Source data

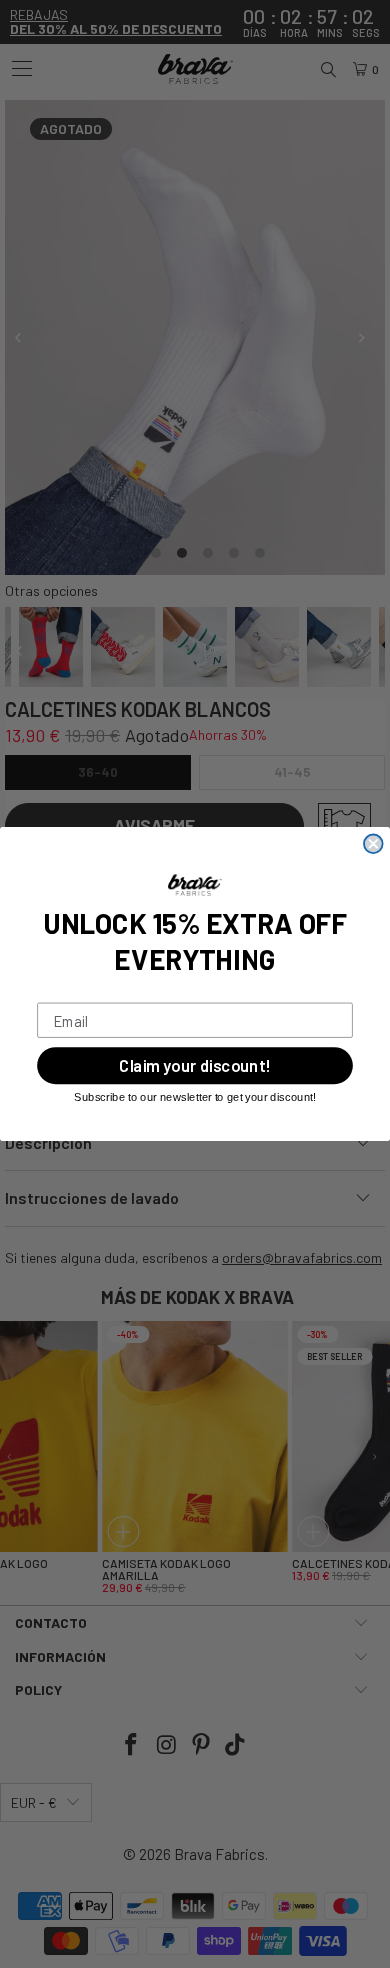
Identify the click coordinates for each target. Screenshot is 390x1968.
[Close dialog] (373, 844)
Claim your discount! (194, 1066)
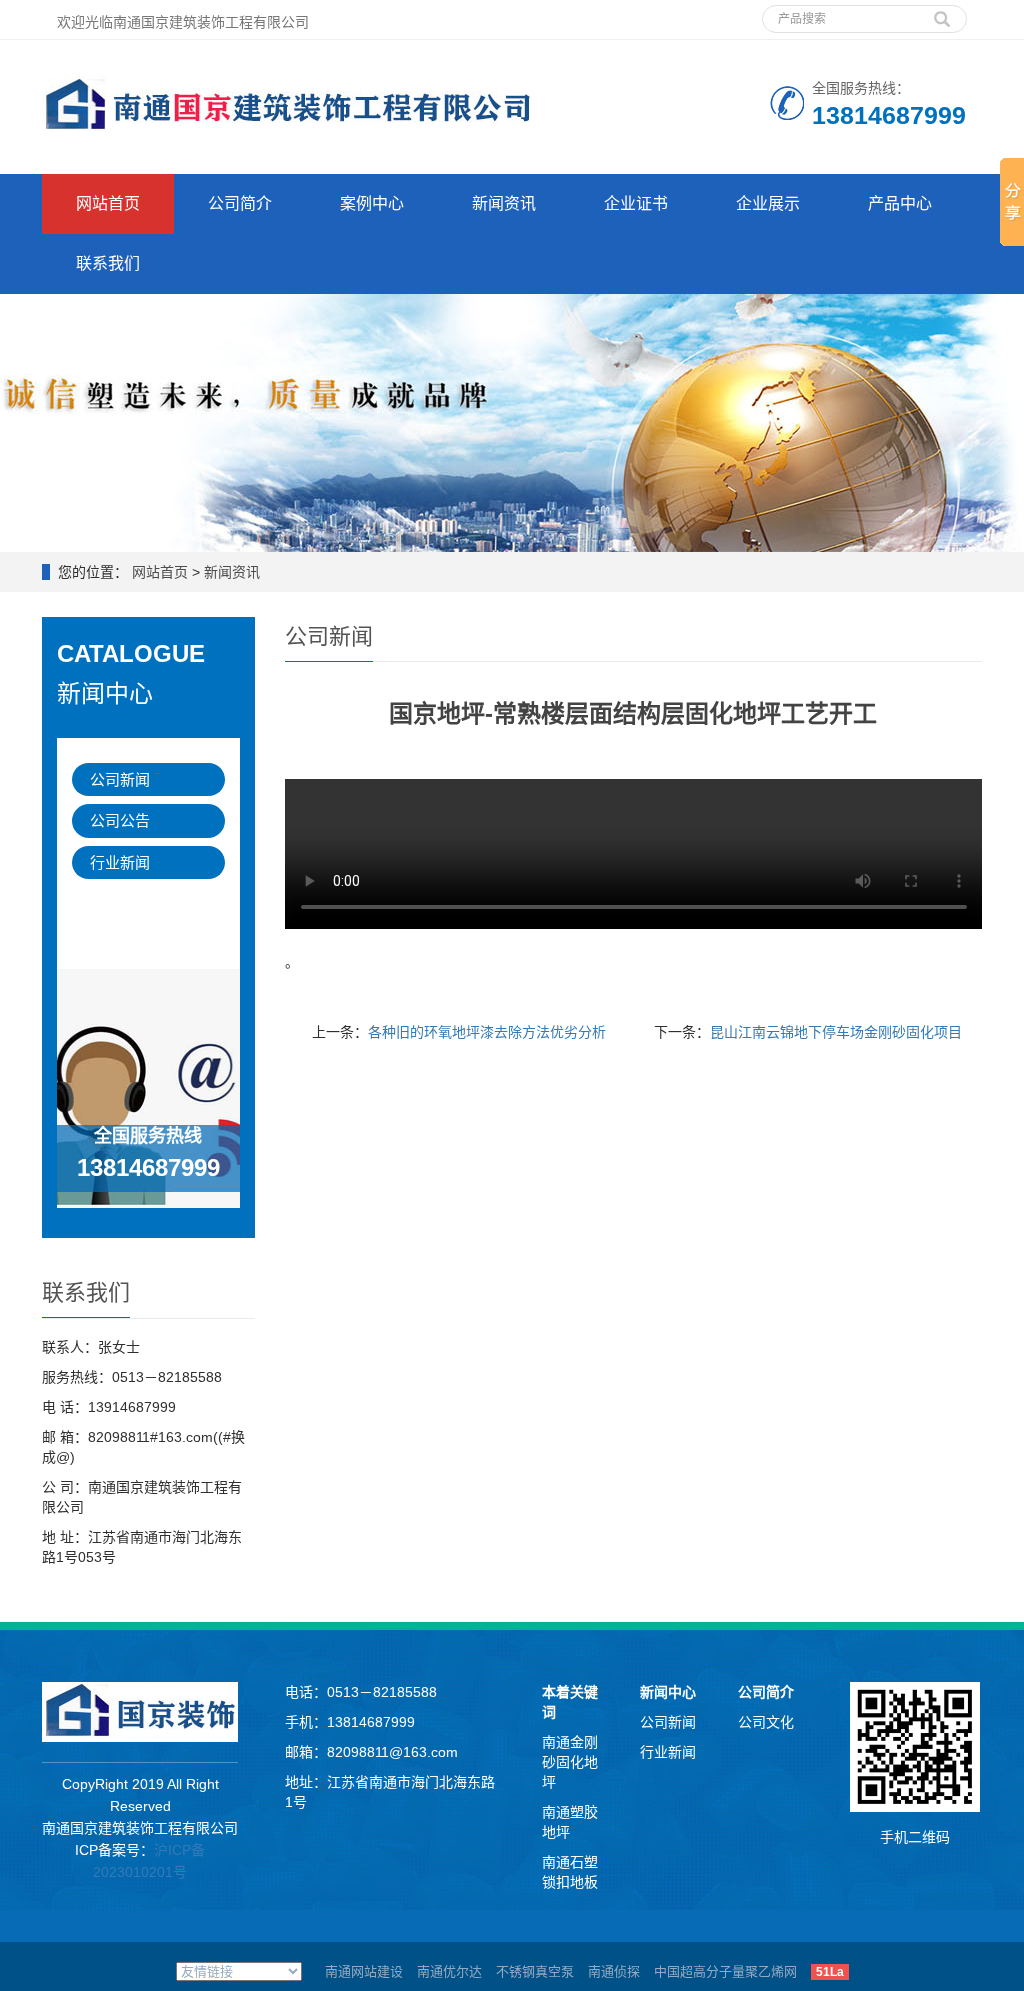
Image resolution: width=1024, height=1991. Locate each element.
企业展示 (768, 203)
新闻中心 (668, 1692)
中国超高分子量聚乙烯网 (725, 1971)
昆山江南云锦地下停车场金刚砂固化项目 (836, 1032)
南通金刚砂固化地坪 (570, 1762)
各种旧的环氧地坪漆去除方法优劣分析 (487, 1032)
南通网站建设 (364, 1971)
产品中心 (900, 203)
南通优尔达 (449, 1971)
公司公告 (120, 820)
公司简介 (240, 203)
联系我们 (108, 263)
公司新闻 (120, 779)
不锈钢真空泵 (535, 1971)
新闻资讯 (504, 203)
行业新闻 (120, 862)
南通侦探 (614, 1971)
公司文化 (766, 1722)
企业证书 (636, 203)
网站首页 (108, 203)
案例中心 (372, 203)
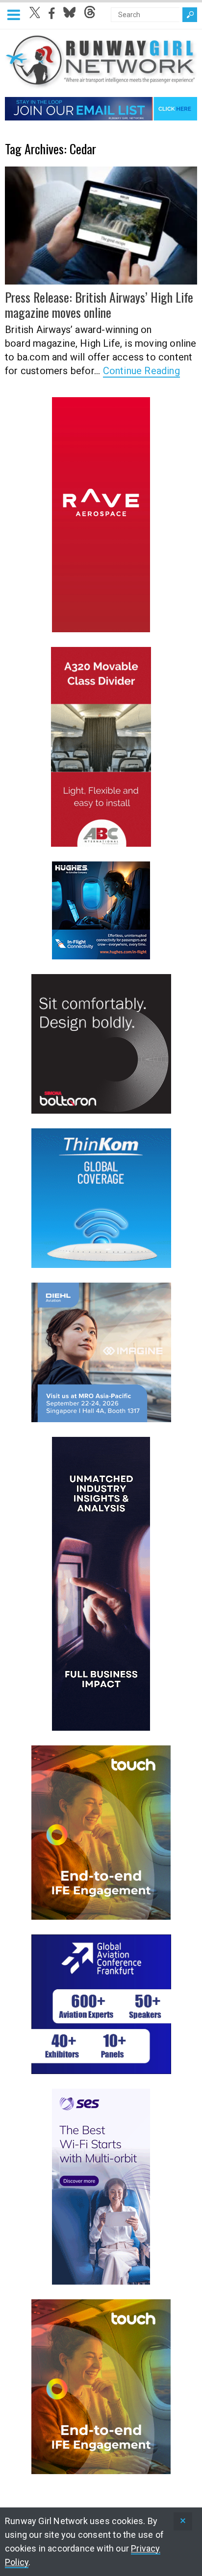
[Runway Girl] (101, 83)
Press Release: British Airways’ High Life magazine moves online (99, 304)
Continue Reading (141, 371)
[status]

#### [ASSIGNMENT]
Without the pictures, set down the lines above from the line with "[Close dialog] (373, 844)" up to and including the line with "公司文化 (766, 1722)" exactly as they stand.

#### [ANSWER BELOW]
[Close dialog] (373, 844)
Claim your discount! (194, 1066)
Image resolution: width=1024, height=1991. Locate each element.
企业展示 (768, 203)
新闻中心 (668, 1692)
中国超高分子量聚乙烯网 (725, 1971)
昆山江南云锦地下停车场金刚砂固化项目 (836, 1032)
南通金刚砂固化地坪 (570, 1762)
各种旧的环氧地坪漆去除方法优劣分析 (487, 1032)
南通网站建设 (364, 1971)
产品中心 (900, 203)
南通优尔达 (449, 1971)
公司公告 (120, 820)
公司简介 (240, 203)
联系我们 (108, 263)
公司新闻 (120, 779)
不锈钢真空泵 (535, 1971)
新闻资讯 (504, 203)
行业新闻 (120, 862)
南通侦探 (614, 1971)
公司文化 (766, 1722)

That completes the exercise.